» Input records
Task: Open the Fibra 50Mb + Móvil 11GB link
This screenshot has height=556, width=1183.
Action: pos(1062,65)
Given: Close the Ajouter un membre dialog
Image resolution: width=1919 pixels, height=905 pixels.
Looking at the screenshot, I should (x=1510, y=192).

---

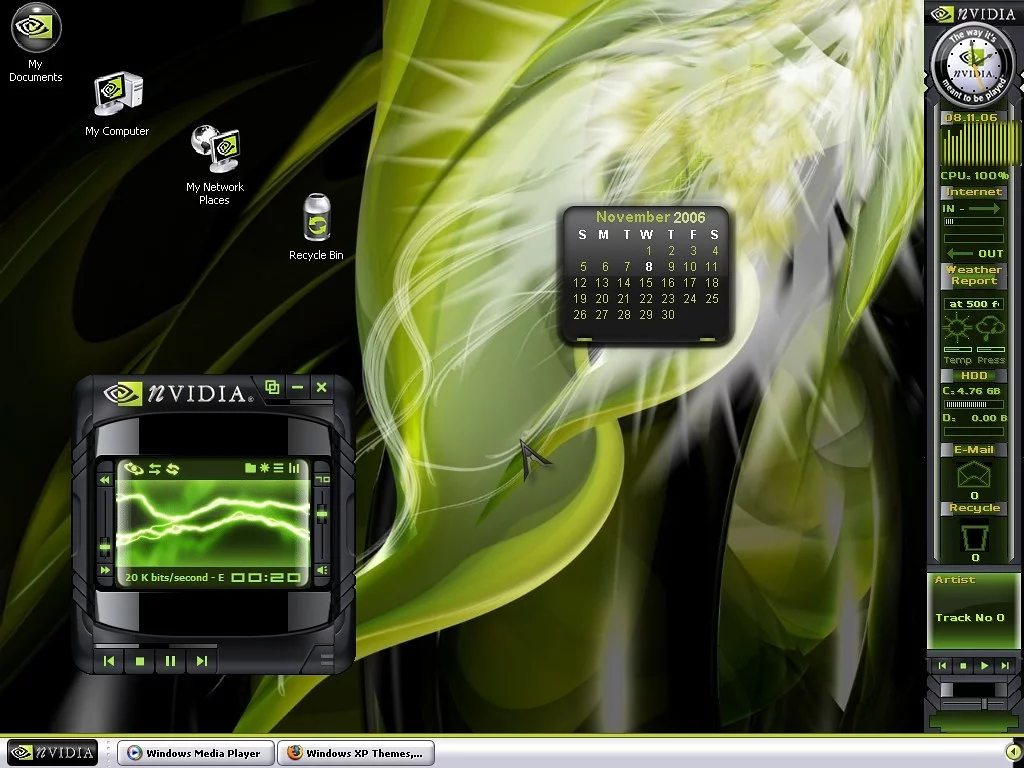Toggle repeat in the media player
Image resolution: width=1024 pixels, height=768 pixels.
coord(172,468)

---

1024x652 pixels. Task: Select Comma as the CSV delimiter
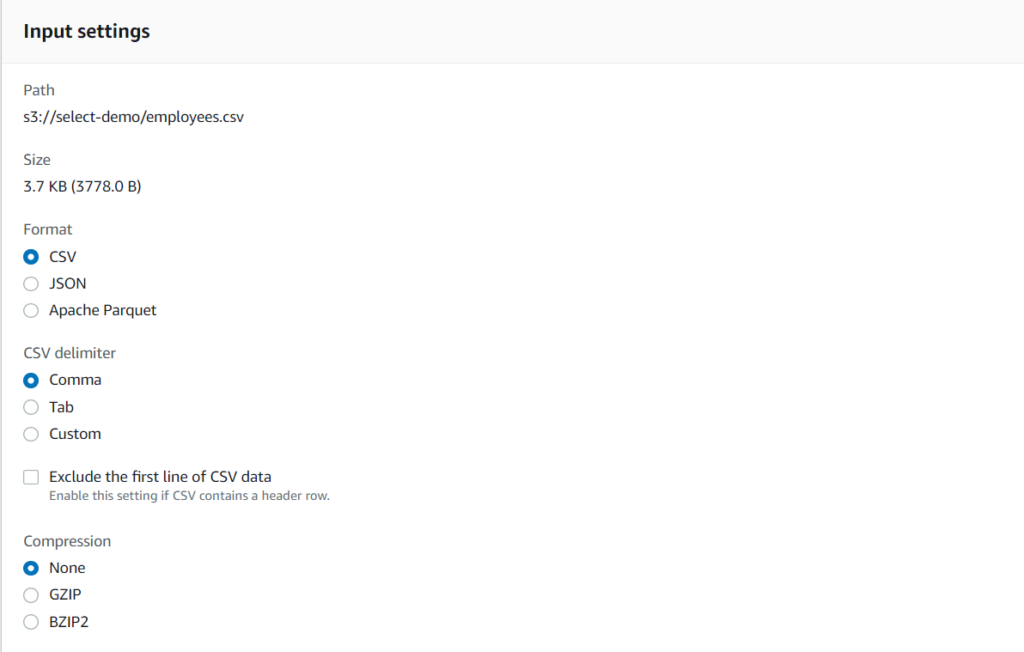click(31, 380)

» Description of the task
Each line above from the one with "Task: Open the Fibra 50Mb + Móvil 11GB link" up to and including the one with "Given: Close the Ajouter un membre dialog" must be set down exactly, and no line outside that span may appear.

» Output for this task
Task: Open the Fibra 50Mb + Móvil 11GB link
This screenshot has height=556, width=1183.
Action: pos(1062,65)
Given: Close the Ajouter un membre dialog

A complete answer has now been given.